One of the local AFL-CIO members at the meeting - John Schmidt, Organizing Director for AFSCME District Council 81 - was so frustrated by the AFT members' attitude that he rebuked them at one point, saying, "The house of labor that you're talking about only represents 14 percent of the workforce. I'd think you'd be looking to get more members in the AFL-CIO, not chase them away."

One argument put forth by AFT members regarding why they didn't want our chapter to join the Delaware AFL-CIO was that such a move would hurt the AFT. "Why support another union that wants to organize the same constituency we want to organize?" was the argument's essence. This might sound pragmatic, but it isn't. Since the AAUP is committed to expanding faculty protection through the creation of alliances, we could have helped the AFT in the region. Not only is the AFT almost invisible in Delaware, it is currently running an undernourished organizing campaign at Temple University. Given these realities, the AFT needs alliances; it shouldn't be rejecting them.

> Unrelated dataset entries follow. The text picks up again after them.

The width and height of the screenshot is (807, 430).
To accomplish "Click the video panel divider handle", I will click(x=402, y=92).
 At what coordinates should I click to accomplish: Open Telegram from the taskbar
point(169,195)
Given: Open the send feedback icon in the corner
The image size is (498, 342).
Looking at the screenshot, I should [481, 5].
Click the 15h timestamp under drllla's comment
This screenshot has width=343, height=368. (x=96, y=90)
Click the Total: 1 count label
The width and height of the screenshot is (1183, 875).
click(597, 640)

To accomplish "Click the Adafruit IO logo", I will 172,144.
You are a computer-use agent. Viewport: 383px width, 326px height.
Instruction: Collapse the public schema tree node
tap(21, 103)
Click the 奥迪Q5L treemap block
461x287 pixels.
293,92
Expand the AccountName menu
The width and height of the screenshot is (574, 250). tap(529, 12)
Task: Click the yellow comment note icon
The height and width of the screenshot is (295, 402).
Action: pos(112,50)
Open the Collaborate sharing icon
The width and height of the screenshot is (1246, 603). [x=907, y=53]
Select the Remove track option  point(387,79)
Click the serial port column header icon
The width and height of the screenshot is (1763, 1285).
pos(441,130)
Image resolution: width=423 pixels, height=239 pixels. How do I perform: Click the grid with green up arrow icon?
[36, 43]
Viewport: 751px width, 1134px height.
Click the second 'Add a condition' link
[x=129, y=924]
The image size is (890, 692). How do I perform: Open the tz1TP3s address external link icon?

One other argument was made in support of the national AFL-CIO's position that only local branches of national unions which are members of the national AFL-CIO should be allowed to affiliate with state AFL-CIO branches. This argument stressed that, if local unions could join state AFL-CIO branches without belonging to a national union that was in the AFL-CIO, then there would be no need for local unions to join national unions. This argument is without factual basis. Local unions derive a significant part of their strength, bargaining resources, and information about the relationship between their specific situations and nation-wide trends from their connection to their national union, which, unlike the AFL-CIO, specializes in meeting the interests of employees and workers in the same occupational category that the local union represents. Belonging to the AFL-CIO is about building alliances between different occupational groupings. Therefore, AFL-CIO membership doesn't undermine a local union's need to remain affiliated with its national union, which represents the specialized interests of a particular occupational grouping.

Our experience with the national AFL-CIO has not changed our desire to work closely with the state AFL-CIO. We have developed a cooperative and cordial relationship with the state AFL-CIO. However, we have rejected the option of joining the state federation because of the nationally imposed conditions cited above. National unions like the AFT should be working to strengthen the labor movement, not wasting their time by placing roadblocks in the way of those who are interested in revitalizing the movement.